La frase la recupera el geógrafo Peter Hall desde las crónicas del Londres victoriano, usada para describir los tugurios miserables en donde se apiñaba la clase obrera, como despojos de la Revolución Industrial. Una ciudad recóndita para la clase acomodada, en donde el paisaje era una noche eterna, con callejones sin luz y habitáculos pestilentes. El surgimiento de la metrópolis moderna, además de reproducir la pobreza y el hacinamiento, incorporó en las ciudades un nuevo concepto: el de la otredad. Por su tamaño, por su nueva dimensión multitudinaria, la gran ciudad permitió a las personas perderse románticamente en el anonimato; pero, también, comenzar a figurar un otro mundo que, a pesar de estar a escasas cuadras, no se conocería jamás.

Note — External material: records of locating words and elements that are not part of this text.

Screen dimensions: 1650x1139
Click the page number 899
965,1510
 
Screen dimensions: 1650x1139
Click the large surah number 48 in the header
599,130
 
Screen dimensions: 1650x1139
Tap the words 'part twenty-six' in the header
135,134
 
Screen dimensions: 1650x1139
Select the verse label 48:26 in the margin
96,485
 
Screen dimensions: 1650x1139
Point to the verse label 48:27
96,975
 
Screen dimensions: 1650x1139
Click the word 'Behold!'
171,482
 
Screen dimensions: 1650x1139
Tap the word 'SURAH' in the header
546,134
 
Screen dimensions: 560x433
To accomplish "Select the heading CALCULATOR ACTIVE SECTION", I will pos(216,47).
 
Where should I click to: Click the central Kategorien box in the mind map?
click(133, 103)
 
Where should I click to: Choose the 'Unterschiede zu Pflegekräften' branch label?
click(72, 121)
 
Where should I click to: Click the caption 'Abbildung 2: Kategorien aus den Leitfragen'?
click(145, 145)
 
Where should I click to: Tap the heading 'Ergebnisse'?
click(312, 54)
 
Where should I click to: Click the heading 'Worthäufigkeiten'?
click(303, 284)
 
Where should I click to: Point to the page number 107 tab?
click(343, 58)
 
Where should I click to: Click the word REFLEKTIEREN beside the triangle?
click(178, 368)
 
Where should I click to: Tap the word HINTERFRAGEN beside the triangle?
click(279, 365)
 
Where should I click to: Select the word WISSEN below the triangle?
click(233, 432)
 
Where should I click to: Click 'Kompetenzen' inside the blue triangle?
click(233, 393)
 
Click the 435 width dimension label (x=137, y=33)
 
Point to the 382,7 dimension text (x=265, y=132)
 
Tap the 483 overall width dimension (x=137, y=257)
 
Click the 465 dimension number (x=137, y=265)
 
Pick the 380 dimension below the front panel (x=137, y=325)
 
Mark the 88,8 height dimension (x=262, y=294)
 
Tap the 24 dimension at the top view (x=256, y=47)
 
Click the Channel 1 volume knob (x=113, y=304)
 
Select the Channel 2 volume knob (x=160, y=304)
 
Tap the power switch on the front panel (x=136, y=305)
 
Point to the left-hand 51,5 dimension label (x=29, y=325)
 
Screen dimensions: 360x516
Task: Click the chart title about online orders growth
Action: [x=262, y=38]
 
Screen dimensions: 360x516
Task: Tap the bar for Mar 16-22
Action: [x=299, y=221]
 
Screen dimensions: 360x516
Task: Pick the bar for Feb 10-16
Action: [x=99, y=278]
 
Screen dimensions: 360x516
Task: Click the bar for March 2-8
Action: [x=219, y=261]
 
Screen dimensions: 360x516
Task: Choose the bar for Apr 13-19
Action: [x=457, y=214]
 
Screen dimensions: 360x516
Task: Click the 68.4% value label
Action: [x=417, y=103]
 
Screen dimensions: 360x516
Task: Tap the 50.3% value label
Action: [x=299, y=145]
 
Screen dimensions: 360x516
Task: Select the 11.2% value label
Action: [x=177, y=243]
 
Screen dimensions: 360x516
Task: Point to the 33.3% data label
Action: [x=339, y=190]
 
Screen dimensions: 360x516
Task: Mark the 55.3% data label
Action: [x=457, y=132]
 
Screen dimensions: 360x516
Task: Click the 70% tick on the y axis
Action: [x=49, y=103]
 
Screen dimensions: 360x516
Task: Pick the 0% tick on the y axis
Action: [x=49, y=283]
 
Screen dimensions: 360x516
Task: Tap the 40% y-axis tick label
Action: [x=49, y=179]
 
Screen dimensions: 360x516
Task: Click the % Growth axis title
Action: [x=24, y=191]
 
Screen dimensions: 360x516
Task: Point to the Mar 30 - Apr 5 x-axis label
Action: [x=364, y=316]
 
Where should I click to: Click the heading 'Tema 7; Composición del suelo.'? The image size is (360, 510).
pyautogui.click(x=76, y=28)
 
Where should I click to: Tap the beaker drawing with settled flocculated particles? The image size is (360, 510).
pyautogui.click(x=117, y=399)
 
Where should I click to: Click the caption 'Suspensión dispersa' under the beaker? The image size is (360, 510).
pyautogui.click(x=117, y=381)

El lugar de los unos y el de los otros, los inicios de la segregación socioespacial. La burguesía podía vivir una vida entera sin mezclarse con el bajo pueblo, enterándose por la prensa de su existencia. La idea de regular la calidad de la vivienda y los abusos ambientales a los que estaba sometido el proletariado fue levantada a punta de descripciones en la prensa de las miserables condiciones de vida de la otra mitad. Macabras y sumamente indigestas en la hora del té.
La idea de una sociedad polar, sin matices, que vive indiferente e ignorante la una de la otra, nos calza muy bien con la rancia imagen de la burguesía del XIX: superficial, ostentosa y ridículamente remilgada. Pero al volver a hablar hoy de integración social en las ciudades, vemos que esa otredad victoriana ha cambiado solo en matices. Los antiguos callejones con acequias desbordadas han mutado en noches iluminadas por las bengalas y ráfagas de los narcotraficantes que se han apoderado de los barrios. Nuevos hacinamientos, nuevas formas de explotación humanas, carpas y vendedores en las calles con historias infinitas. Formamos parte de una sociedad que se sigue enterando en la prensa de las penurias de la otra. Creemos que compartimos una ciudad común, pero nos movemos dentro de fronteras tácitas, siempre dispuestos a defender la hermeticidad de nuestro territorio de confort. Y como la sociedad decimonónica, seguiremos ignorantes de la ciudad “otra”, hasta que encarnemos en lo propio algo de sus oscuridades. Para eso es que los victorianos de hoy necesitamos de una educativa integración social.